### [DOCUMENT SECTION]
-.-.-

Rebellion Roads

by Joseph Ryan

A Synopsis


When I began the book it was not quite novel, not quite straight historical narrative. I started with the trip to Washington, to introduce Lincoln, then Davis, and their points of view, then Lee who would carry the military weight of the war on his shoulders, dictating really how and when it would end, easy through capitulation, or hard core to the bitter end. Lee knew going in there was no way to overpower Lincoln's power.

Lincoln's role is key: He goes in fighting with one arm tied behind his back. He is in a ring with Lee fighting two fist ed, recklessly, insanely aggressively, it is Dempsey stomping Furpo in the Polo Grounds in 1923. The Constitution is holding him back, he is trying to keep within its clear command that slavery is not the business of the Federal government in order to induce the loyal citizens of the United States living in the South to wrest control of territory from the Confederate government and return to the Union. Most of North Carolina, parts of Tennessee, Kentucky, Missouri etc, he is wooing this way. Which makes him honor the constitutional commitments regarding slavery through September 1862. That's the political front.

At the same time he is trying to organize and wage a war across a three thousand mile front stretching through Kentucky from the Atlantic to the Mississippi, pushing columns of army into Virginia, Tennessee and Missouri. He has to organize a chain of command, find generals who will push hard. But his mentality as a commander in chief is limited to that of a country lawyer who knows only the battles of courtrooms and wrestling matches in the dust of country streets. Davis on the other hand has a class of great generals, the cream of west point crop, and he has the supreme Lee, an absolutely amazing man. A hermit, penniless really, his wife owns everything, a man who could have retired from the army years before the war and lived the life of a Virginia gentleman, managing his wife's properties, riding his horse, visiting friends. Instead he lives the corps of engineers in 1855 and takes a position in the line as a cavalryman assigned to a regiment out in the middle of Texas in Commacheria. Why did he do this? The answer defines his mind.

Part One is intended to set up the start of the war, Lincoln intentionally started the war, by inciting the country to go mad over the petty fact that the Confederates fired on Sumter. Lincoln manipulated events to force the Confederates to fire. He made it seem that he was sending a war fleet of ships to the harbor to force an entrance and reinforce the fort with men and arms. In fact it was a ruse, he never intended to have the fleet actually arrive at the mouth and force its way in. If the fleet had actually been there when the firing began, England and France would have treated the thing as an act of war by Lincoln and been quite ready to insist on their law of nations right to protect their commerce with South Carolina, the major port of entry on the East coast at the time.

-.-.-

### [WORK TO COMPLETE]
a. Quote the Rebellion Roads synopsis starting with "Rebellion Roads" and going on through "overpower Lincoln's power.".
b. According to the Rebellion Roads synopsis, through what month and year does Lincoln honor the constitutional commitments regarding slavery?
c. Proceed with the Rebellion Roads synopsis from the point where it stops.
The material that comes next isn't needed for any of this.

### [ENTRIES PROVIDED]
-.-.-

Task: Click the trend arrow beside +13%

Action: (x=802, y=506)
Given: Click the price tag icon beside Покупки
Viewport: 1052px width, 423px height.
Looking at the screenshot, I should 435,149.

-.-.-

### [ANSWERS BELOW]
a.
Rebellion Roads

by Joseph Ryan

A Synopsis


When I began the book it was not quite novel, not quite straight historical narrative. I started with the trip to Washington, to introduce Lincoln, then Davis, and their points of view, then Lee who would carry the military weight of the war on his shoulders, dictating really how and when it would end, easy through capitulation, or hard core to the bitter end. Lee knew going in there was no way to overpower Lincoln's power.

b. September 1862

c.
South Carolina allowed Sumter to be built solely as a means to protect itself from foreign invasion as had happened in 1776 when the British Navy burst in and bombarded Charleston. As far as South Carolina was concerned Lincoln's navy war ships were no different than Britain's. So South Carolina had every legal right to insist that Sumter be evacuated not reinforced. This reality is hidden from the general public, go read a text book to see what kids are taught.

Now, with the people up in arms, Lincoln intentionally delays calling Congress into session which would have resulted in the Senate debating war under all the constrictions imposed by the constitution. Instead, Lincoln uses three months keeping the senate out of session as he goes about blockading the south coast, cajoling governors to send him their militias for federal service, and building up army organization, finding general officers etc. Only after this is all accomplished and he has standing armies rising in place does he bring in the congress to rubber stamp what he has done. He is already acting the tyrant from Day One. This is where his true greatness lies. It is the only reason he deserves his monument.

And it is the central irony of the book. Lincoln played the role of Tyrant, handed to him by the truly supreme law of war every nation seizes on when the chips are down, with as perfect honesty and fidelity to the spirit of the founders' dream as possible under the circumstances. And, as has been true ever since, the Supreme Court stepped out of his way. Taney, by himself, tried to force the issue between the law of war and the Constitution with Merriman, but Lincoln simply ignored him and the courts fell silent after that; as they have in every crisis of national war since, Wilson, Roosevelt, Truman, Johnson,. . . only when we get to the new "war of Terror" and Bush trying to act like Lincoln does the court, a conservative one at that, slowly, grudgingly, rise up and consistently put Bush down. Hurrah for the Republic!

We were so lucky as a nation to have had Lincoln in the seat of power at the moment of crisis, but can we expect to get Lincolns or Bushs as the centuries roll out? The responsibility lies in ourselves, in the people, the voters in the booths to prick the right hole, or the country will fall victim to the whim of one man's rule.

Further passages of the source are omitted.